Early detection of breast cancer is the single-most effective way to beat the disease. That is why it is essential for women to conduct their own breast exams to discover any potential anomalies early on.

While doctors stress the importance of self-examination, many women still show up for routine wellness visits admitting they don't do examinations because they simply don't know how. Perhaps because the practice was given the formal name "breast self-exam." Today, however, doctors tell women to have "breast self-awareness." That means women don't have to follow a set protocol regarding checking for breast changes, and simply being aware of how the breasts look and feel is key.

Why the change in the formalities? Doctors have determined that most women notice a lump in their breasts while doing routine activities, such as bathing or dressing. They also figured out that a formal method of examining the breasts was not necessary. Lumps can be found simply by touching the breasts in any pattern, as long as the entire breast is checked.
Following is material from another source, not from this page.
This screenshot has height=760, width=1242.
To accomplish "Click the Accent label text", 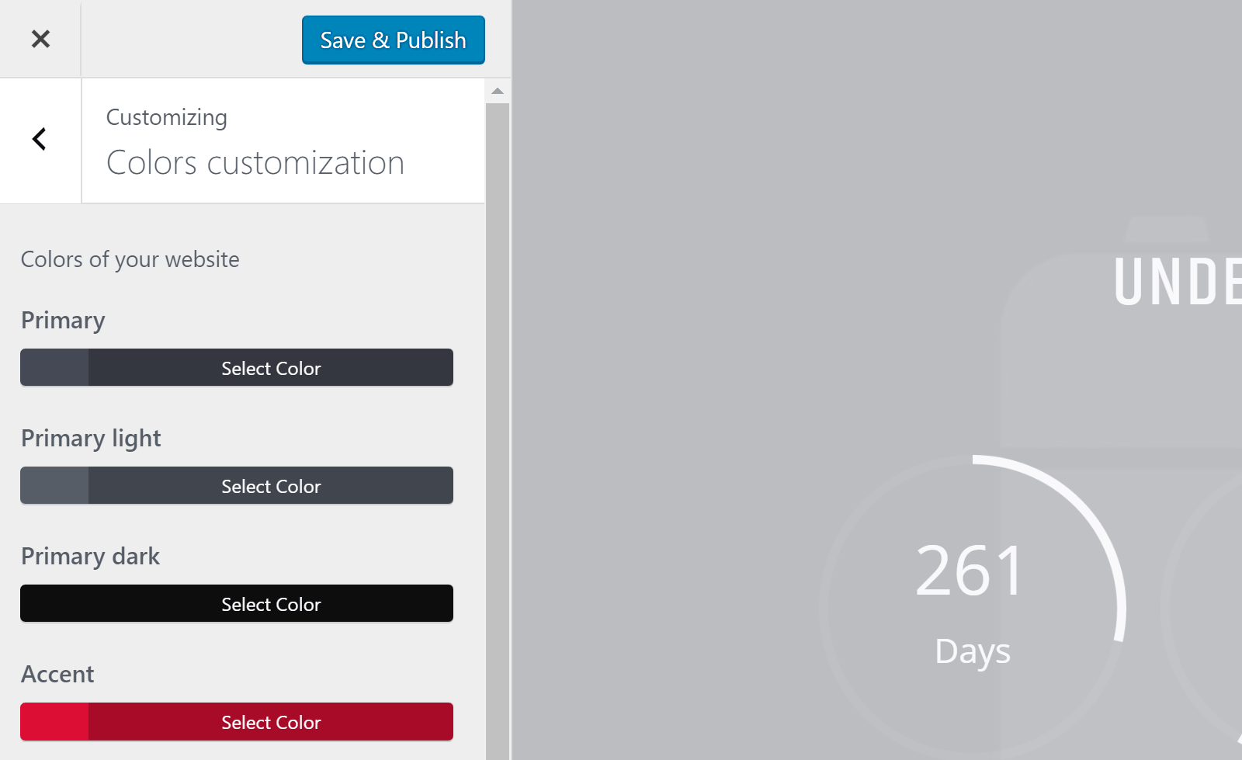I will 57,675.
To demystify the process even further, follow these guidelines.

* Breasts are best checked for changes directly after a menstrual period. At this time the breast tissue will be softer and less tender due to diminishing hormone levels.

* Look at the breasts every day and notice their appearance and shape. Recognizing subtle differences can help alert a doctor if something is amiss.
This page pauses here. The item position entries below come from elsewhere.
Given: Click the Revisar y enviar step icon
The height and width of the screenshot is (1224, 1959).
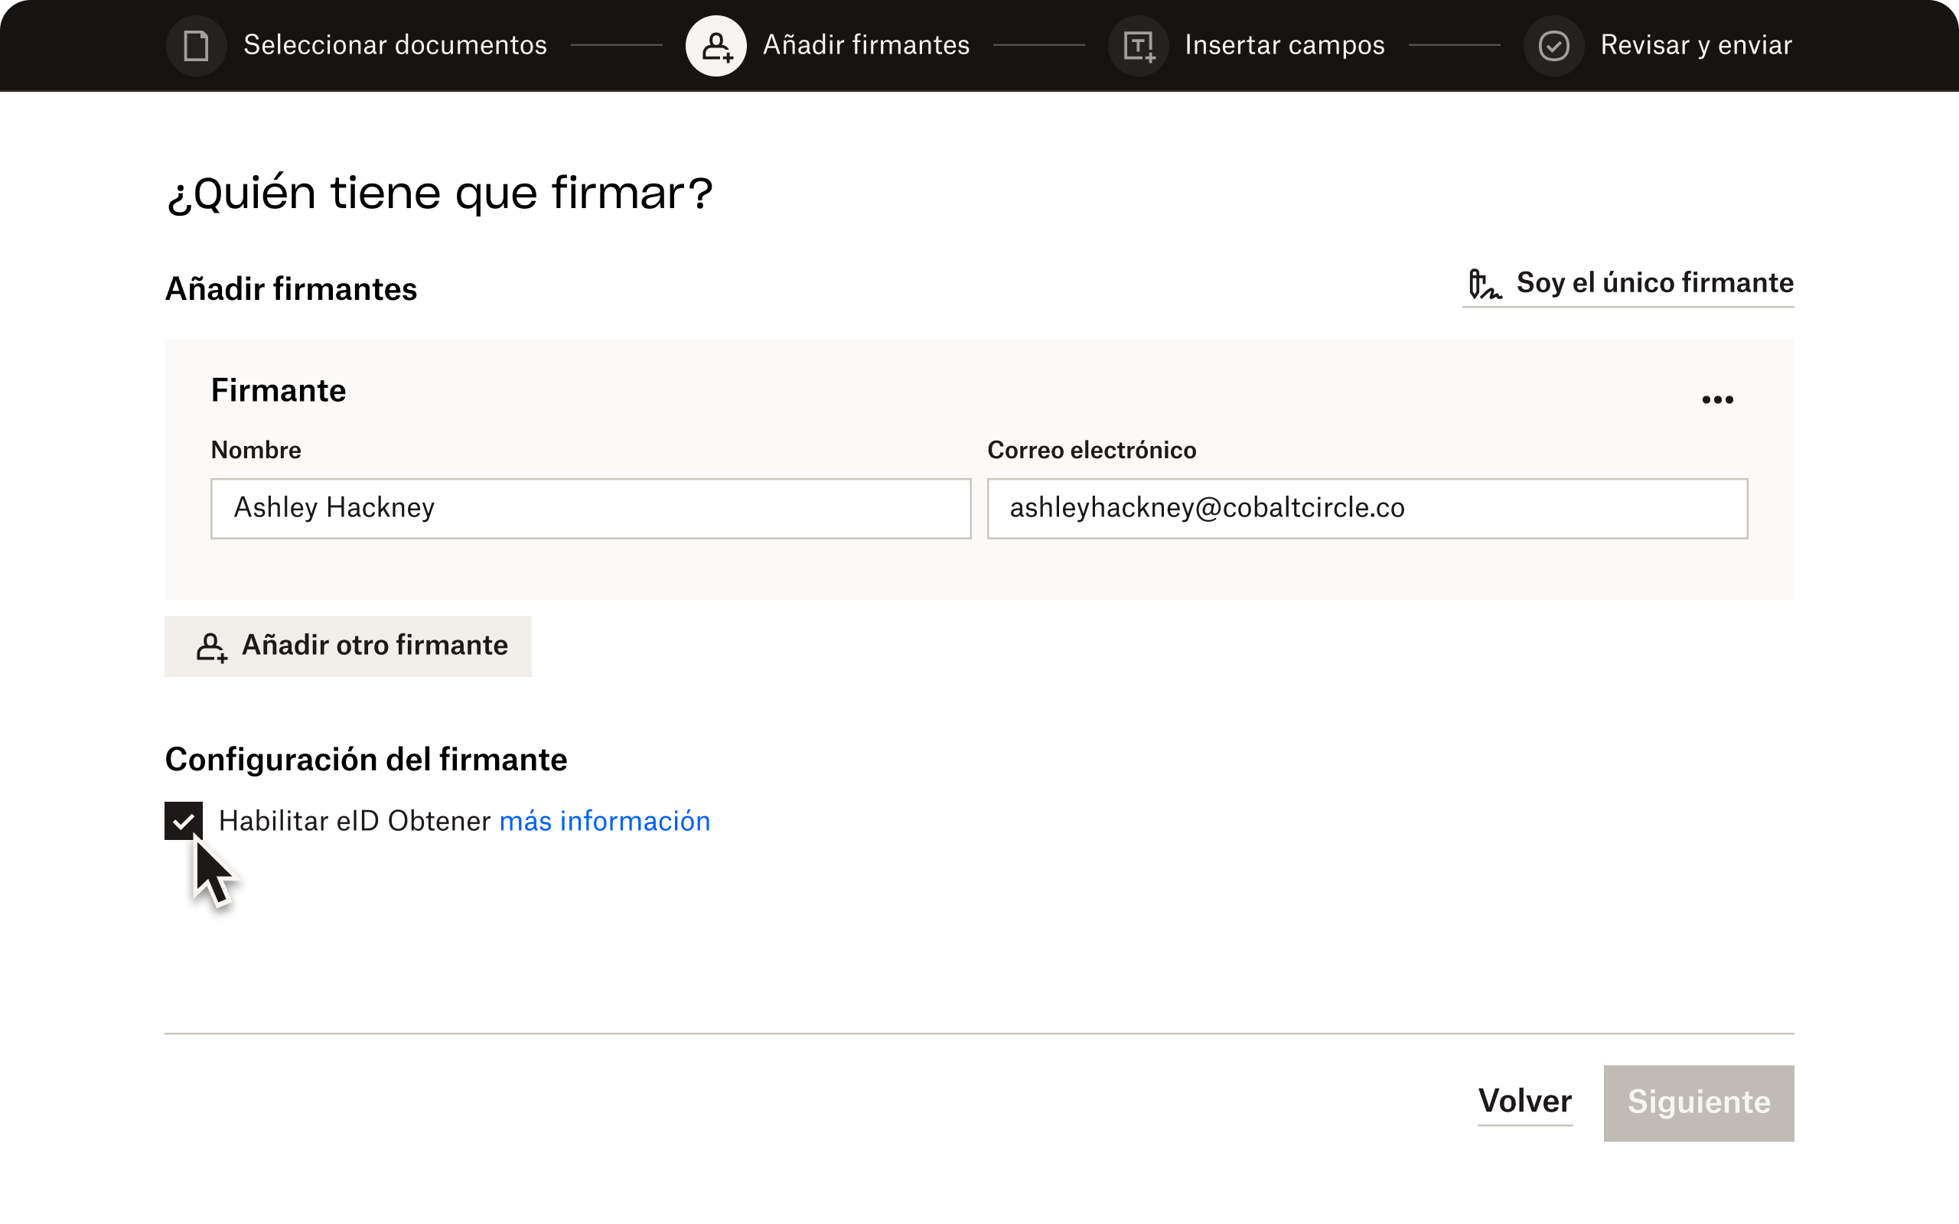Looking at the screenshot, I should click(1551, 45).
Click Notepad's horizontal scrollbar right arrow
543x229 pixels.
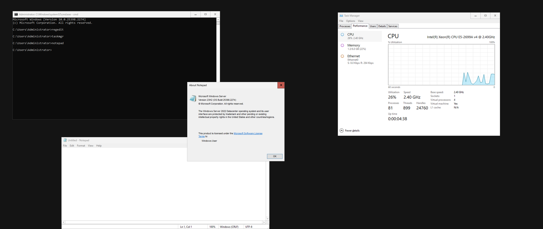pyautogui.click(x=264, y=222)
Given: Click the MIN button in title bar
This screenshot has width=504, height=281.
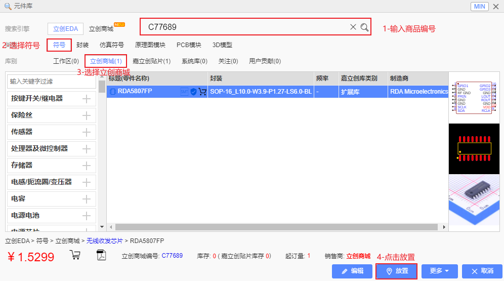Looking at the screenshot, I should [479, 7].
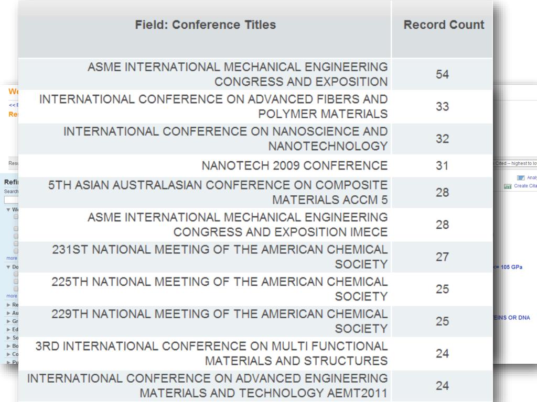537x402 pixels.
Task: Select the 'NANOTECH 2009 CONFERENCE' table row
Action: pyautogui.click(x=255, y=166)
* Be conscious of these changes:

- changes in breast size, shape, skin texture, or color

- dimpling or puckering of the breast

- discharge from the nipples

- scaliness of the skin

- nipple pulling to one side

- lump or mass in the breast

- enlarged lymph node under the arm

Any changes or questions about breast condition should be promptly brought up with a doctor.

* Women should know their risk for breast cancer. While there isn't a definitive genetic correlation, the high rate of breast cancer in one family may mean a particular woman is more at risk.

* Get routine screenings at a doctor's office. Women over the age of 40 should get a mammogram every year.